-- WHAT YOU WILL DO --
Here are some records. Transcribe all of them exactly.

(Stored dataset items)
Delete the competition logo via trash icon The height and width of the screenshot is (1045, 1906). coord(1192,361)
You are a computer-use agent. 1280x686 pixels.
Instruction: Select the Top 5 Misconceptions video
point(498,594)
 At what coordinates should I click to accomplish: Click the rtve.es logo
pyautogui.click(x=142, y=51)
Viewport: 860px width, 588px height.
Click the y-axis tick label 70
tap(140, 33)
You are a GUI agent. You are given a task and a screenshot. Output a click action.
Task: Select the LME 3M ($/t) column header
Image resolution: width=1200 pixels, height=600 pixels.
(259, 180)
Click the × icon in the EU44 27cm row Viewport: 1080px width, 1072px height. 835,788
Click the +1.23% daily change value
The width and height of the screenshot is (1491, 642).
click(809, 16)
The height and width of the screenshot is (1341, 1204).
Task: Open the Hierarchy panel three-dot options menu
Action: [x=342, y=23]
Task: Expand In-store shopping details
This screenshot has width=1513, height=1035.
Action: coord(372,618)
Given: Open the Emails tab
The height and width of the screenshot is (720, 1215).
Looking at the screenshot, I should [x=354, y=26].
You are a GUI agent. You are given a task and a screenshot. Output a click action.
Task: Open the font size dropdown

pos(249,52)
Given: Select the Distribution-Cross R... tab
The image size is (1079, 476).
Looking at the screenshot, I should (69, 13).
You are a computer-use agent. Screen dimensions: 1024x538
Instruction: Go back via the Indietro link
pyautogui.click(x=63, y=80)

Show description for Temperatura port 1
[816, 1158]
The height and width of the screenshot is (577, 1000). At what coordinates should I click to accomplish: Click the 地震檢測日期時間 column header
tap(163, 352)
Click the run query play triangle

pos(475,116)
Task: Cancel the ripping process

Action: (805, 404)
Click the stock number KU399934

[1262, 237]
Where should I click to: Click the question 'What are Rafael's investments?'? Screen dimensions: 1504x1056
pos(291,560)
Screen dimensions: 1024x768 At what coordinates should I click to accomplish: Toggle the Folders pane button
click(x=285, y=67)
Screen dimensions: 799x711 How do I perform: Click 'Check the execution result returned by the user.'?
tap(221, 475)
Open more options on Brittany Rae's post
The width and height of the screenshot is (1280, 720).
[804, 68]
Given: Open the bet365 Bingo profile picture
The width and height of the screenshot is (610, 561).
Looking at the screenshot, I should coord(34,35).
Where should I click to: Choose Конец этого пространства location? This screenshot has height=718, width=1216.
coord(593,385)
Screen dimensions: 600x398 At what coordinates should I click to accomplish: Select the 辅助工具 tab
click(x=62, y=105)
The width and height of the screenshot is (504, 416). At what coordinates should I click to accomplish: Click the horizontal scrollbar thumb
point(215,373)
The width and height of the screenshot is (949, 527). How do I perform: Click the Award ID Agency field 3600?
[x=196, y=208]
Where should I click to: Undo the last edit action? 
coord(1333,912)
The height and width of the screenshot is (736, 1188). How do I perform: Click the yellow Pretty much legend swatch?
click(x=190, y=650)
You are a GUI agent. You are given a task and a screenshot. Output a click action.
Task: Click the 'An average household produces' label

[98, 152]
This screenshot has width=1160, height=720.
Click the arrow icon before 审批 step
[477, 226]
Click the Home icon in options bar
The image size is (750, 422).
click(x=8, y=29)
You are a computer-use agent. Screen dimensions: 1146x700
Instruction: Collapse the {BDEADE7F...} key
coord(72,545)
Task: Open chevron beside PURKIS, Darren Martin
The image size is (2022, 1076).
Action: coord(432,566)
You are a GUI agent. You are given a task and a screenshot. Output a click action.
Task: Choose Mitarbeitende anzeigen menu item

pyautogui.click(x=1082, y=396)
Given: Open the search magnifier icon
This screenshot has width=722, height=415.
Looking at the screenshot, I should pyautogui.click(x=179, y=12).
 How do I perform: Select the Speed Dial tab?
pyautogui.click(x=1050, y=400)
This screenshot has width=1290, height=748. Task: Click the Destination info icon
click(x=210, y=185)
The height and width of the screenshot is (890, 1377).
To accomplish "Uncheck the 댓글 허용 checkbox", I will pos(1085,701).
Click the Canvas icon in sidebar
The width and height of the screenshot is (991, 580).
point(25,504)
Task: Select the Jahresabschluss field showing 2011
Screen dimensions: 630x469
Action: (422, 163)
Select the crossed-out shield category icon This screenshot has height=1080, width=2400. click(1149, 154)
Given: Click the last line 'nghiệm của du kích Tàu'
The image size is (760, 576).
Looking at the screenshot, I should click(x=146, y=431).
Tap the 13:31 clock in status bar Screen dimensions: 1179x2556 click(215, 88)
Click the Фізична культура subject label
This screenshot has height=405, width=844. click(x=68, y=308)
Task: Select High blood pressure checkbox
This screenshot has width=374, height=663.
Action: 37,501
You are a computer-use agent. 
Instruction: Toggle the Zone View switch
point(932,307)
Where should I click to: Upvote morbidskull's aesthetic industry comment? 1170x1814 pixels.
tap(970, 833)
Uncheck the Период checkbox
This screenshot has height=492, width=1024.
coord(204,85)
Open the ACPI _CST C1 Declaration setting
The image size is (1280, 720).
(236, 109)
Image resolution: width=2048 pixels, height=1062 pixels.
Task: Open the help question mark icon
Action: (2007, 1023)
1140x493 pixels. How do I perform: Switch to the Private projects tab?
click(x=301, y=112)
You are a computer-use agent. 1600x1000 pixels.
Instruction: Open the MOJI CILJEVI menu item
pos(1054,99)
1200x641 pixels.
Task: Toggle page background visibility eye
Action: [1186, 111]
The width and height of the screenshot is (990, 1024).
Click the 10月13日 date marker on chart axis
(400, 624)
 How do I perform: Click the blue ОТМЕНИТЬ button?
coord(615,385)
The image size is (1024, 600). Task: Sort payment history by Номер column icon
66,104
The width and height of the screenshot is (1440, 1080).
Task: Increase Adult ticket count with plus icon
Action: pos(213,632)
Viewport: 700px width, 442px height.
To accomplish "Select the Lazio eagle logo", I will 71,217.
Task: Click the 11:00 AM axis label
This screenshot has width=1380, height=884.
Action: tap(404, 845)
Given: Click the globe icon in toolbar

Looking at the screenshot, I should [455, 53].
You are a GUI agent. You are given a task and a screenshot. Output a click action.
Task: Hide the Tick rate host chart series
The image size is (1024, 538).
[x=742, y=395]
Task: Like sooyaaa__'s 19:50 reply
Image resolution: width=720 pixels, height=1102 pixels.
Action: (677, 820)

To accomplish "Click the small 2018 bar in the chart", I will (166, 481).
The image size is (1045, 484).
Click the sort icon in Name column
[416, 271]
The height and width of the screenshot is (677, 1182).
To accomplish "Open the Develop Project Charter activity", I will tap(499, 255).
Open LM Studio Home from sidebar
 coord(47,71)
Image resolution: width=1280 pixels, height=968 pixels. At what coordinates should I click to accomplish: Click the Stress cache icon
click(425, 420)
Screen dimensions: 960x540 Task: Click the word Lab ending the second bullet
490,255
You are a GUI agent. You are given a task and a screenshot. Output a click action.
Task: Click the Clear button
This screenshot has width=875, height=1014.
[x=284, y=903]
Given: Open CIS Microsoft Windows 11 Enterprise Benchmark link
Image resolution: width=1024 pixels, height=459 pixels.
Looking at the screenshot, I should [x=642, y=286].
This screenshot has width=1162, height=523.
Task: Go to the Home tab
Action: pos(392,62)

-- RESPONSE AREA --
Delete the competition logo via trash icon The height and width of the screenshot is (1045, 1906). coord(1192,361)
You are a computer-use agent. 1280x686 pixels.
Instruction: Select the Top 5 Misconceptions video
point(498,594)
 At what coordinates should I click to accomplish: Click the rtve.es logo
pyautogui.click(x=142, y=51)
Viewport: 860px width, 588px height.
Click the y-axis tick label 70
tap(140, 33)
You are a GUI agent. You are given a task and a screenshot. Output a click action.
Task: Select the LME 3M ($/t) column header
Image resolution: width=1200 pixels, height=600 pixels.
(259, 180)
Click the × icon in the EU44 27cm row Viewport: 1080px width, 1072px height. 835,788
Click the +1.23% daily change value
The width and height of the screenshot is (1491, 642).
click(809, 16)
The height and width of the screenshot is (1341, 1204).
Task: Open the Hierarchy panel three-dot options menu
Action: [x=342, y=23]
Task: Expand In-store shopping details
This screenshot has width=1513, height=1035.
Action: coord(372,618)
Given: Open the Emails tab
The height and width of the screenshot is (720, 1215).
Looking at the screenshot, I should [x=354, y=26].
You are a GUI agent. You are given a task and a screenshot. Output a click action.
Task: Open the font size dropdown

pos(249,52)
Given: Select the Distribution-Cross R... tab
The image size is (1079, 476).
Looking at the screenshot, I should (69, 13).
You are a computer-use agent. Screen dimensions: 1024x538
Instruction: Go back via the Indietro link
pyautogui.click(x=63, y=80)

Show description for Temperatura port 1
[816, 1158]
The height and width of the screenshot is (577, 1000). At what coordinates should I click to accomplish: Click the 地震檢測日期時間 column header
tap(163, 352)
Click the run query play triangle

pos(475,116)
Task: Cancel the ripping process

Action: (805, 404)
Click the stock number KU399934

[1262, 237]
Where should I click to: Click the question 'What are Rafael's investments?'? Screen dimensions: 1504x1056
pos(291,560)
Screen dimensions: 1024x768 At what coordinates should I click to accomplish: Toggle the Folders pane button
click(x=285, y=67)
Screen dimensions: 799x711 How do I perform: Click 'Check the execution result returned by the user.'?
tap(221, 475)
Open more options on Brittany Rae's post
The width and height of the screenshot is (1280, 720).
[804, 68]
Given: Open the bet365 Bingo profile picture
The width and height of the screenshot is (610, 561).
Looking at the screenshot, I should coord(34,35).
Where should I click to: Choose Конец этого пространства location? This screenshot has height=718, width=1216.
coord(593,385)
Screen dimensions: 600x398 At what coordinates should I click to accomplish: Select the 辅助工具 tab
click(x=62, y=105)
The width and height of the screenshot is (504, 416). At what coordinates should I click to accomplish: Click the horizontal scrollbar thumb
point(215,373)
The width and height of the screenshot is (949, 527). How do I perform: Click the Award ID Agency field 3600?
[x=196, y=208]
Where should I click to: Undo the last edit action? 
coord(1333,912)
The height and width of the screenshot is (736, 1188). How do I perform: Click the yellow Pretty much legend swatch?
click(x=190, y=650)
You are a GUI agent. You are given a task and a screenshot. Output a click action.
Task: Click the 'An average household produces' label

[98, 152]
This screenshot has width=1160, height=720.
Click the arrow icon before 审批 step
[477, 226]
Click the Home icon in options bar
The image size is (750, 422).
click(x=8, y=29)
You are a computer-use agent. Screen dimensions: 1146x700
Instruction: Collapse the {BDEADE7F...} key
coord(72,545)
Task: Open chevron beside PURKIS, Darren Martin
The image size is (2022, 1076).
Action: coord(432,566)
You are a GUI agent. You are given a task and a screenshot. Output a click action.
Task: Choose Mitarbeitende anzeigen menu item

pyautogui.click(x=1082, y=396)
Given: Open the search magnifier icon
This screenshot has width=722, height=415.
Looking at the screenshot, I should pyautogui.click(x=179, y=12).
 How do I perform: Select the Speed Dial tab?
pyautogui.click(x=1050, y=400)
This screenshot has width=1290, height=748. Task: Click the Destination info icon
click(x=210, y=185)
The height and width of the screenshot is (890, 1377).
To accomplish "Uncheck the 댓글 허용 checkbox", I will pos(1085,701).
Click the Canvas icon in sidebar
The width and height of the screenshot is (991, 580).
point(25,504)
Task: Select the Jahresabschluss field showing 2011
Screen dimensions: 630x469
Action: (422, 163)
Select the crossed-out shield category icon This screenshot has height=1080, width=2400. click(1149, 154)
Given: Click the last line 'nghiệm của du kích Tàu'
The image size is (760, 576).
Looking at the screenshot, I should click(x=146, y=431).
Tap the 13:31 clock in status bar Screen dimensions: 1179x2556 click(215, 88)
Click the Фізична культура subject label
This screenshot has height=405, width=844. click(x=68, y=308)
Task: Select High blood pressure checkbox
This screenshot has width=374, height=663.
Action: 37,501
You are a computer-use agent. 
Instruction: Toggle the Zone View switch
point(932,307)
Where should I click to: Upvote morbidskull's aesthetic industry comment? 1170x1814 pixels.
tap(970, 833)
Uncheck the Период checkbox
This screenshot has height=492, width=1024.
coord(204,85)
Open the ACPI _CST C1 Declaration setting
The image size is (1280, 720).
(236, 109)
Image resolution: width=2048 pixels, height=1062 pixels.
Task: Open the help question mark icon
Action: (2007, 1023)
1140x493 pixels. How do I perform: Switch to the Private projects tab?
click(x=301, y=112)
You are a computer-use agent. 1600x1000 pixels.
Instruction: Open the MOJI CILJEVI menu item
pos(1054,99)
1200x641 pixels.
Task: Toggle page background visibility eye
Action: [1186, 111]
The width and height of the screenshot is (990, 1024).
Click the 10月13日 date marker on chart axis
(400, 624)
 How do I perform: Click the blue ОТМЕНИТЬ button?
coord(615,385)
The image size is (1024, 600). Task: Sort payment history by Номер column icon
66,104
The width and height of the screenshot is (1440, 1080).
Task: Increase Adult ticket count with plus icon
Action: pos(213,632)
Viewport: 700px width, 442px height.
To accomplish "Select the Lazio eagle logo", I will 71,217.
Task: Click the 11:00 AM axis label
This screenshot has width=1380, height=884.
Action: tap(404, 845)
Given: Click the globe icon in toolbar

Looking at the screenshot, I should [455, 53].
You are a GUI agent. You are given a task and a screenshot. Output a click action.
Task: Hide the Tick rate host chart series
The image size is (1024, 538).
[x=742, y=395]
Task: Like sooyaaa__'s 19:50 reply
Image resolution: width=720 pixels, height=1102 pixels.
Action: (677, 820)

To accomplish "Click the small 2018 bar in the chart", I will (166, 481).
The image size is (1045, 484).
Click the sort icon in Name column
[416, 271]
The height and width of the screenshot is (677, 1182).
To accomplish "Open the Develop Project Charter activity", I will tap(499, 255).
Open LM Studio Home from sidebar
 coord(47,71)
Image resolution: width=1280 pixels, height=968 pixels. At what coordinates should I click to accomplish: Click the Stress cache icon
click(425, 420)
Screen dimensions: 960x540 Task: Click the word Lab ending the second bullet
490,255
You are a GUI agent. You are given a task and a screenshot. Output a click action.
Task: Click the Clear button
This screenshot has width=875, height=1014.
[x=284, y=903]
Given: Open CIS Microsoft Windows 11 Enterprise Benchmark link
Image resolution: width=1024 pixels, height=459 pixels.
Looking at the screenshot, I should [x=642, y=286].
This screenshot has width=1162, height=523.
Task: Go to the Home tab
Action: pos(392,62)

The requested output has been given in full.